THE RAINBOW
Among the many deep truths which the early chapters of the Book of Genesis enforce, there is none which strikes the thoughtful inquirer more forcibly than does THE CONNECTION BETWEEN THE DISORDER OCCASIONED BY MAN'S SIN AND THE REMEDY ORDAINED BY THE WISDOM AND THE MERCY OF GOD. This connection may be traced in a very remarkable manner in the appointment of the rainbow as sign and pledge of the covenant. Rainbow equally dependent for its existence upon storm and upon sunshine. Marvellously adapted, therefore, to serve as type of mercy following upon judgment — as sign of connection between man's sin and God's free and unmerited grace. Connected gloomy recollections of past with bright expectations of future. Taught by anticipation the great lesson which it was reserved for Christ's Gospel fully to reveal, that as sin had abounded, so grace should "much more abound."
II. Further, not only is the rainbow, as offspring equally of storm and sunshine, a fitting emblem of covenant of grace, it is also type of that equally distinctive peculiarity of Christ's Gospel, THAT SORROW AND SUFFERING HAVE THEIR APPOINTED SPHERE OF EXERCISE BOTH GENERALLY IN THE PROVIDENTIAL ADMINISTRATION OF THE WORLD, AND INDIVIDUALLY IN THE GROWTH AND DEVELOPMENT OF PERSONAL HOLINESS. Other religions have enforced lessons of patience and of submission beneath the pressure of irremediable ill. It is the Gospel of Christ Jesus alone which converts sorrow and suffering into instruments for the attainment of higher and more enduring blessings. In all God's dealings with His people, when He brings a cloud upon the earth, He sets His bow in that cloud, insomuch that they cease to fear when they enter into it by reason of the presence of Him whose glory inhabits it (Isaiah 54:9, 10).
III. For the full comprehension of the bow, given as a sign of the covenant to Noah and beheld in vision by Ezekiel (Ezekiel 1:4, 28), we must turn to the New Testament. There we read of One in the midst of a throne, round about which "there was a rainbow, in sight like unto an emerald" (Revelation 4:3). And in close conjunction with this we must have regard to the "mighty angel" beheld by the same seer, "clothed with a cloud and a rainbow upon his head" (Revelation 10:1). Here we seem to find the explanation which is needed of the close and inseparable connection between the cloud and the rainbow — i.e., between judgment and mercy; between the darkness of the one and the brightness of the other. In the person and work of the atoning Mediator we find the only solution of that marvellous combination of judgment and of mercy which is the distinctive characteristic of the whole of the Divine economy. As the rainbow spans the vault of the sky and becomes a link between earth and heaven, so, in the person and work of Christ, is beheld the unchangeableness and perpetuity of that covenant of grace which, like Jacob's ladder, maintains the communication between earth and heaven, and thus, by bringing God very near to man, ushers man into the presence chamber of God.

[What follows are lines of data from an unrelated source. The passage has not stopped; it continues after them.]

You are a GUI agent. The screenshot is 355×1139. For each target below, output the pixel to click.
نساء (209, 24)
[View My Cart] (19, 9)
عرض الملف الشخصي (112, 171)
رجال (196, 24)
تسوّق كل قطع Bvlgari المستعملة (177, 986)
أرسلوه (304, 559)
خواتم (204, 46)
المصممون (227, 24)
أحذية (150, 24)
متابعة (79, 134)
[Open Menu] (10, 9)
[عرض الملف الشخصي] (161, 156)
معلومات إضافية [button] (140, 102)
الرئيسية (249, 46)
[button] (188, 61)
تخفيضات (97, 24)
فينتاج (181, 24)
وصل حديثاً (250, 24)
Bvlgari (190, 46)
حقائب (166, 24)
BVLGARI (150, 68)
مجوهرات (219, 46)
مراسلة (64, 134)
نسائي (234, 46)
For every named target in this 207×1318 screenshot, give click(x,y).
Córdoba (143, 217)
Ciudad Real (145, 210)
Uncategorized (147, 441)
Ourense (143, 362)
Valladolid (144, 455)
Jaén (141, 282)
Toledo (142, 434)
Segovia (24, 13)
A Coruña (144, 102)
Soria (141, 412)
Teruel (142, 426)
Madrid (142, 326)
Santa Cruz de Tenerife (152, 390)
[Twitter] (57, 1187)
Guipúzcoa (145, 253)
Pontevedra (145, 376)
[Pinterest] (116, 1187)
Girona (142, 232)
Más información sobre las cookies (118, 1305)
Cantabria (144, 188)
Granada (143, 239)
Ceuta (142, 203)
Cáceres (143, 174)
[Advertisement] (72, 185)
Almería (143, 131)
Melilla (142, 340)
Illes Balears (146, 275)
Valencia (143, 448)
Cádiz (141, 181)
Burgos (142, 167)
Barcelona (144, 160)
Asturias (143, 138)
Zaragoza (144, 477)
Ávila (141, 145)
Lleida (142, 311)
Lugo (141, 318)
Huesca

IV. NECESSARY IMPERFECTION IN ALL EARTHLY TYPES OF HEAVENLY THINGS. In nature continued appearance of rainbow is dependent on continued existence of cloud. In heaven, the rainbow will ever continue to point backward to man's fall, and onward to the perpetuity of a covenant which is" ordered in all things and sure." But the work of judgment will then be accomplished, and therefore the cloud will have no more place in heaven.